- EXERCISE INSTRUCTIONS: From the line containing "Select the Damsons and cherry plums row" through the last line of the data, return those lines exactly as written and nothing more.

- PROVIDED MATERIAL:
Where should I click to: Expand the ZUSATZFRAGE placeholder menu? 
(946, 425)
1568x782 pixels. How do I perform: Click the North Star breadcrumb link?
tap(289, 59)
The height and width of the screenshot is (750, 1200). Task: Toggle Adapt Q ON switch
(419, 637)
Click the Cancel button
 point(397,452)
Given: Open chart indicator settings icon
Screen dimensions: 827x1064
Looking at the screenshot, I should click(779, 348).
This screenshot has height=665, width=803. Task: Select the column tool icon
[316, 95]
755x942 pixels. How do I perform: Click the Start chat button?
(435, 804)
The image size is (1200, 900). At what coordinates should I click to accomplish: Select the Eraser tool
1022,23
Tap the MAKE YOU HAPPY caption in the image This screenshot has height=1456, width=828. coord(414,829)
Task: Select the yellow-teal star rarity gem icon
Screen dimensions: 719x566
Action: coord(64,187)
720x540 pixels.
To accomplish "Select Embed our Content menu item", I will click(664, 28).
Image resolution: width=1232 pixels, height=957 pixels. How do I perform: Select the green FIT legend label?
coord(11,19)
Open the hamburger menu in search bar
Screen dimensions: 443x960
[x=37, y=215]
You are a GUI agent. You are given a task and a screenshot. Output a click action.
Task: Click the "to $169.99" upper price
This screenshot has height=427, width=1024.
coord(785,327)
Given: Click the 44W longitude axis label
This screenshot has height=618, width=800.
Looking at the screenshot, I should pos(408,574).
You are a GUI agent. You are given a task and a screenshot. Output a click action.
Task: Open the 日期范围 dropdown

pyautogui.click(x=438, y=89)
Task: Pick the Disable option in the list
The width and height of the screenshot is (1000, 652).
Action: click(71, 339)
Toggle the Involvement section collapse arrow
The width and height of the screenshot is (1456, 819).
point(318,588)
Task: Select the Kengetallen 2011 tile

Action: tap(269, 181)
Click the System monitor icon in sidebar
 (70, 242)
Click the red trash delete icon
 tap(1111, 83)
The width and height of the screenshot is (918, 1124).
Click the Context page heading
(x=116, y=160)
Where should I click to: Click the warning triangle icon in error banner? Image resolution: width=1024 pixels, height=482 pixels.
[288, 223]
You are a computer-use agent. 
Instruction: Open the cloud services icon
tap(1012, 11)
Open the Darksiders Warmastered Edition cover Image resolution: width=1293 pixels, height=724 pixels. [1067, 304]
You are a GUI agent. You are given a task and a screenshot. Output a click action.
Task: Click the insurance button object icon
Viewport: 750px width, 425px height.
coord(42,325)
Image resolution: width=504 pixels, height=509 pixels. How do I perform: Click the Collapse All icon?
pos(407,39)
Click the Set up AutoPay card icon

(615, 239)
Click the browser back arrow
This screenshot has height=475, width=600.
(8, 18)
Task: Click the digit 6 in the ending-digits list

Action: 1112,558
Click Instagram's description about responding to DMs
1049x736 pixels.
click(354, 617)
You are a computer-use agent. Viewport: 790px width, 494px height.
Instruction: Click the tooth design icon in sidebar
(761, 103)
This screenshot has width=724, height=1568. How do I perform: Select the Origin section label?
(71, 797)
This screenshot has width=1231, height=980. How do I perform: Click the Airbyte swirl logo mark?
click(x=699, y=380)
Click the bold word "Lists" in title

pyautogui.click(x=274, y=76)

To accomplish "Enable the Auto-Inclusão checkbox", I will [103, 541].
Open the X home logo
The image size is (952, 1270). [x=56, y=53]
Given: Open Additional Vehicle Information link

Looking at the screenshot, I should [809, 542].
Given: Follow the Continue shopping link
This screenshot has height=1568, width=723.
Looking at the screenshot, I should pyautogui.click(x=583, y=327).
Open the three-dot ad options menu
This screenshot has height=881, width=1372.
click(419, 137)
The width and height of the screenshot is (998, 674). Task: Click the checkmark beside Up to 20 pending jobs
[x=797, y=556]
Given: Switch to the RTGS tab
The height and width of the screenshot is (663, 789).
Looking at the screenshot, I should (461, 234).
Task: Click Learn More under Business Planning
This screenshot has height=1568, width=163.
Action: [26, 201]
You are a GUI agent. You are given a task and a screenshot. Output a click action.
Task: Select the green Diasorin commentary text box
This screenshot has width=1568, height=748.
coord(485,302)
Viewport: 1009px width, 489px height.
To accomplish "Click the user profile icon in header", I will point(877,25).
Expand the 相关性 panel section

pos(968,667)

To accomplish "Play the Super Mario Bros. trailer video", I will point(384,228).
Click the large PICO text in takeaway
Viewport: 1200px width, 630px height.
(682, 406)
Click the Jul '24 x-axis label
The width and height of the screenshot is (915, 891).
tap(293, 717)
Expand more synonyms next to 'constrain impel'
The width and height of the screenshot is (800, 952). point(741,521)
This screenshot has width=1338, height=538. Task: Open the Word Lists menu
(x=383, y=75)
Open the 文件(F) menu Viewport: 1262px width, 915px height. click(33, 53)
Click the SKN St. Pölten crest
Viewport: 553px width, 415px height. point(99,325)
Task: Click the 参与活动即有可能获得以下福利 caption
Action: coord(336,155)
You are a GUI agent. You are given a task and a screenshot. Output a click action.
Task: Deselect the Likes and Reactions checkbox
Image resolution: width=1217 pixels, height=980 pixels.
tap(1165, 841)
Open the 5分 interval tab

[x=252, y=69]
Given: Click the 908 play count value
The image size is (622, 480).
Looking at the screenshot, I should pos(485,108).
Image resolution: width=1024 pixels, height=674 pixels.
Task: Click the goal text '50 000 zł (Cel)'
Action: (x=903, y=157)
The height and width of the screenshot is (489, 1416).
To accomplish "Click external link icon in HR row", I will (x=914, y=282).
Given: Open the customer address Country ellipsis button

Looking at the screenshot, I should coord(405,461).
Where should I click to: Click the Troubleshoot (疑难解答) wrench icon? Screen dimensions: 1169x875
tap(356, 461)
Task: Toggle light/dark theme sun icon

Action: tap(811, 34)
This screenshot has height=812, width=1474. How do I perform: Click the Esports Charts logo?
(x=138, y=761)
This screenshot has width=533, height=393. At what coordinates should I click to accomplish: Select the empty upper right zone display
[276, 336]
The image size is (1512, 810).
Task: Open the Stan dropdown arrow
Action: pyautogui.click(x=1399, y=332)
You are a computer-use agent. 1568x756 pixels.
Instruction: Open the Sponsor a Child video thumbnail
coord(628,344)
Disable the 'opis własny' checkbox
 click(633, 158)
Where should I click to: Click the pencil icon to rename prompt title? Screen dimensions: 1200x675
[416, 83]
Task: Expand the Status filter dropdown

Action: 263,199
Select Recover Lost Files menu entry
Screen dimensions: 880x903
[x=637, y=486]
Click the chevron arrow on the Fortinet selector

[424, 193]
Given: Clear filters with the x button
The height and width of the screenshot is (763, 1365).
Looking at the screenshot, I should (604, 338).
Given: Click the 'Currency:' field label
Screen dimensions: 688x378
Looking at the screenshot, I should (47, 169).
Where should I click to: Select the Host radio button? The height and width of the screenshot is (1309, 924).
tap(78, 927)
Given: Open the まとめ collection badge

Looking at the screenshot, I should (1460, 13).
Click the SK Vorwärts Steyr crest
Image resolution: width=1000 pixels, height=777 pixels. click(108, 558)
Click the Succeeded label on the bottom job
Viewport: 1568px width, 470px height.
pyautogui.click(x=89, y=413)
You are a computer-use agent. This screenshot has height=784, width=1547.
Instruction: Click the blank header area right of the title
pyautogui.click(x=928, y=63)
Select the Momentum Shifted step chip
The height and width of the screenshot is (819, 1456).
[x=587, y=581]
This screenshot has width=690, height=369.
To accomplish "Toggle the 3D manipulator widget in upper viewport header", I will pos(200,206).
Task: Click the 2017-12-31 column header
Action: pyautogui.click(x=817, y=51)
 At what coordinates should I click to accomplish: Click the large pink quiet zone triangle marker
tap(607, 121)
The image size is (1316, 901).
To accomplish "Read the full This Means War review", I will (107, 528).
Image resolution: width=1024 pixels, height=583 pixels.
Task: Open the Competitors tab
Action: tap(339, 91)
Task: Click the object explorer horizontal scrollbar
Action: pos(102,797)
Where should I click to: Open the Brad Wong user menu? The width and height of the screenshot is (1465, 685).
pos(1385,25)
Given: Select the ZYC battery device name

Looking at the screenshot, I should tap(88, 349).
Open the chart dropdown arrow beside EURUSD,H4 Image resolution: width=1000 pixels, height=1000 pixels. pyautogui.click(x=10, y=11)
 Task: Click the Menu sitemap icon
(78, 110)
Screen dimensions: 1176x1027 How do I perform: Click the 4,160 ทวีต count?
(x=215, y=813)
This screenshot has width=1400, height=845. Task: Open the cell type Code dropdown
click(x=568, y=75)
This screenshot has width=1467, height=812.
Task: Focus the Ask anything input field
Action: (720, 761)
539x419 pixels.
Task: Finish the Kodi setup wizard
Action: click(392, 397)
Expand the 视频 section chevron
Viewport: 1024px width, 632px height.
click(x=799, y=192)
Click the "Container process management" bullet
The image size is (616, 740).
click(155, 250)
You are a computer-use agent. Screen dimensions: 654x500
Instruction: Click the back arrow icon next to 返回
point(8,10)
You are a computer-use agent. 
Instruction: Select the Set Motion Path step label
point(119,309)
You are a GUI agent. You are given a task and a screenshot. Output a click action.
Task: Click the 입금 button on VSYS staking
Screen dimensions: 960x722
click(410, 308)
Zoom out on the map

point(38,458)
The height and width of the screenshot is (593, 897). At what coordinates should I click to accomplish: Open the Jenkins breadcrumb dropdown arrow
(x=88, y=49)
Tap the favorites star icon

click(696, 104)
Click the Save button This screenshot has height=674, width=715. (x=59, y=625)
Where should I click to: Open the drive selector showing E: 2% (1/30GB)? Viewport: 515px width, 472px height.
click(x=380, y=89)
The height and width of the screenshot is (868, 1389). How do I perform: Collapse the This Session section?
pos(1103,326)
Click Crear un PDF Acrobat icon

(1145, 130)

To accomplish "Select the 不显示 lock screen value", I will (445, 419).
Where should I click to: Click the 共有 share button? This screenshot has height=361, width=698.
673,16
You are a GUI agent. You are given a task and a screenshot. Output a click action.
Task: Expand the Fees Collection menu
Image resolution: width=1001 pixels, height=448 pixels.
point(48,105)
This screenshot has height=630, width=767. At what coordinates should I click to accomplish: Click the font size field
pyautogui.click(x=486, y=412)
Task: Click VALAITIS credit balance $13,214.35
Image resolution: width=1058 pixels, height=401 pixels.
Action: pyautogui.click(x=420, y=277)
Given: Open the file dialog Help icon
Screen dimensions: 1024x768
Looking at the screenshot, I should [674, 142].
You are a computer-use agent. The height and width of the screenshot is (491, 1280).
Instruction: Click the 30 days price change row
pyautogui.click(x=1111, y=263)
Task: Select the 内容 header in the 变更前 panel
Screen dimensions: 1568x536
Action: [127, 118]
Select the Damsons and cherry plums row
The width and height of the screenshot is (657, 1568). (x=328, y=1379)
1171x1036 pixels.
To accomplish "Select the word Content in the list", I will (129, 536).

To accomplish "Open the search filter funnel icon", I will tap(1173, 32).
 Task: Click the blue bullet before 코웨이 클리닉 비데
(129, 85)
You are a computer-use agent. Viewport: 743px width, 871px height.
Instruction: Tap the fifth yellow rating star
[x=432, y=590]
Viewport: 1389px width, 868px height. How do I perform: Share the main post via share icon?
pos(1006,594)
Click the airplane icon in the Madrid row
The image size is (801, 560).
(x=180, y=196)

- REPLY:
Select the Damsons and cherry plums row
The width and height of the screenshot is (657, 1568). (x=328, y=1379)
1171x1036 pixels.
To accomplish "Select the word Content in the list", I will (129, 536).

To accomplish "Open the search filter funnel icon", I will tap(1173, 32).
 Task: Click the blue bullet before 코웨이 클리닉 비데
(129, 85)
You are a computer-use agent. Viewport: 743px width, 871px height.
Instruction: Tap the fifth yellow rating star
[x=432, y=590]
Viewport: 1389px width, 868px height. How do I perform: Share the main post via share icon?
pos(1006,594)
Click the airplane icon in the Madrid row
The image size is (801, 560).
(x=180, y=196)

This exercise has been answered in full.